Harriet kissed him tenderly.

"I'm glad you're safe at home at last--now hurry."

"I'll not delay you much. I can dress in thirty minutes. My! my! but you're glorious to-night, child! I never saw you look so beautiful!"

She pushed him into the dining room, crying:

"Hurry! Hurry! Hurry! This is really the first night in my career.

Jim's been gone an hour. Dinner up there begins at eight."

"But my star does not rise to sing before eleven--the ball begins at twelve. I've plenty of time to love you a minute or two."

He drew her near again and kissed her.

"I wouldn't exchange my little girl's crown of gold for all the yellow coin of the millionaires we shall see to-night."

"And I wouldn't give the father with the loving heart and stainless name for the Kingdom of Mammon."

"That's a beautiful saying, my own, I shall not forget it; and now I'll hurry."

He ate a hasty meal, dressed in thirty minutes, and at nine o'clock led Harriet to the side entrance of Bivens's great house on the Drive.
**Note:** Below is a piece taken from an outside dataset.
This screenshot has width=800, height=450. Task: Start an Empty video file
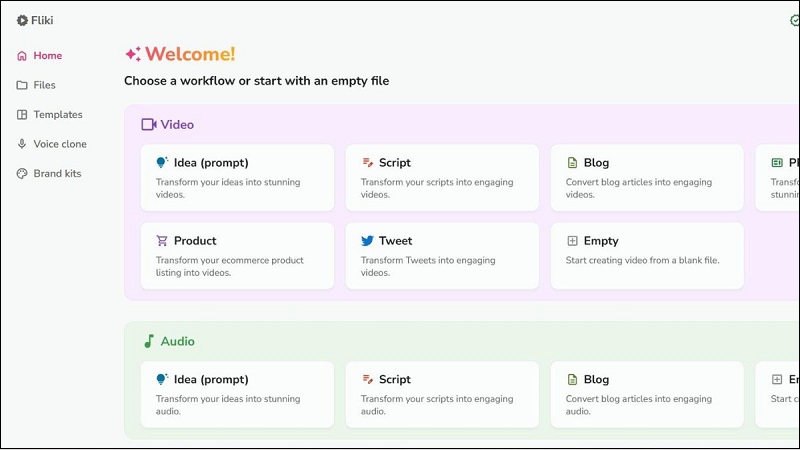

He was in fine spirits. The reaction from the tension of a pitiful tragedy of sin and shame he had witnessed in the afternoon had lifted him to spiritual heights. For the life of him he couldn't look at his own troubles seriously. They seemed trivial in a world of such shadows as that which fell across his path from behind those iron bars. He rejoiced again that he had made up his mind to live the life of faith and good fellowship with all men, including the little swarthy master of the palace he was about to enter.

And so with light heart he stepped through the door which the soft white hand of Death opened. How could he know?

CHAPTER XVII

SOME INSIDE FACTS

As Stuart dressed for Nan's party he brooded over his new relation to his old sweetheart with increasing pleasure. She had begun to tease him with gentle raillery about his tragic exaggeration of the treachery of her betrayal, and laughingly promised to make it all up by introducing him to a group of the richest and most beautiful girls in New York. He could take his choice under her wise guidance. She promised to begin his course of instruction to-night.
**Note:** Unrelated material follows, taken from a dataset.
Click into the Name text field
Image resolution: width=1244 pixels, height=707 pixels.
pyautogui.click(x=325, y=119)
Never had Bivens's offer seemed more generous and wonderful. His pulse beat with quickened stroke as he felt the new sense of power with which he would look out on the world as a possible millionaire.

He gazed over the old Square with a feeling of regret at the thought of leaving it. He had grown to love the place in the past years of loneliness. He had become personally acquainted with every tree and shrub and every limb of the nearby trees. He had watched them grow from his window, seen them sway in the storm, bow beneath the ice, and grow into new beauty and life each spring. He was deciding too soon, perhaps. There were some features of Bivens's business he must understand more clearly before he could give up his freedom and devote himself body and soul to the task of money-making as his associate.
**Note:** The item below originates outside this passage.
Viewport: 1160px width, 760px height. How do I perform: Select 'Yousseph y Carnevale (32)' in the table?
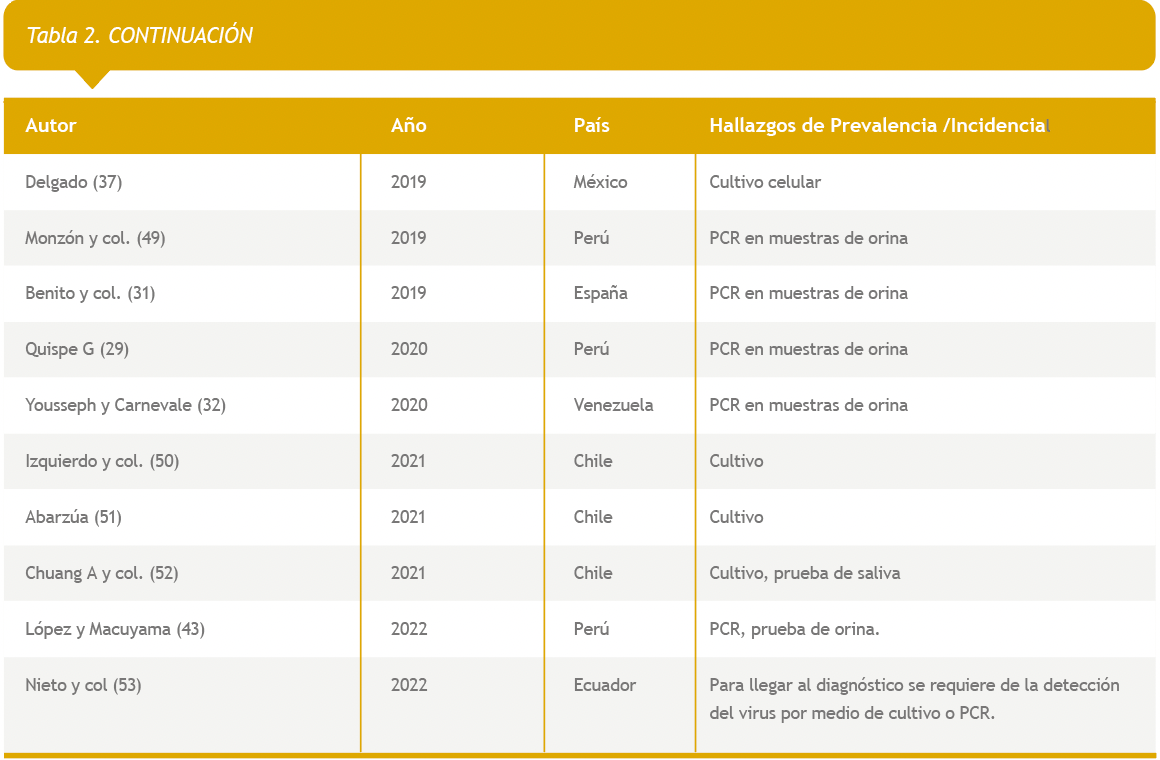point(125,405)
He resolved to make his decision with deliberation. But if he should go in for money, he wouldn't forget his old friends, nor would he leave Washington Square. He would buy that corner plot on Fifth Avenue across the way for his house. There should be two beautiful suites in it for the doctor and Harriet, and from their windows they could always see the old home on the other side. He would buy the two adjoining houses, turn them into a sanitarium, endow it and place the doctor in charge.

And he would give him a fund of ten thousand a year for his outside work among the poor.

He woke from his reverie with a start and looked at his watch to find he had been standing there dreaming for half an hour. He hurried across the Square to take a cab at the Brevoort.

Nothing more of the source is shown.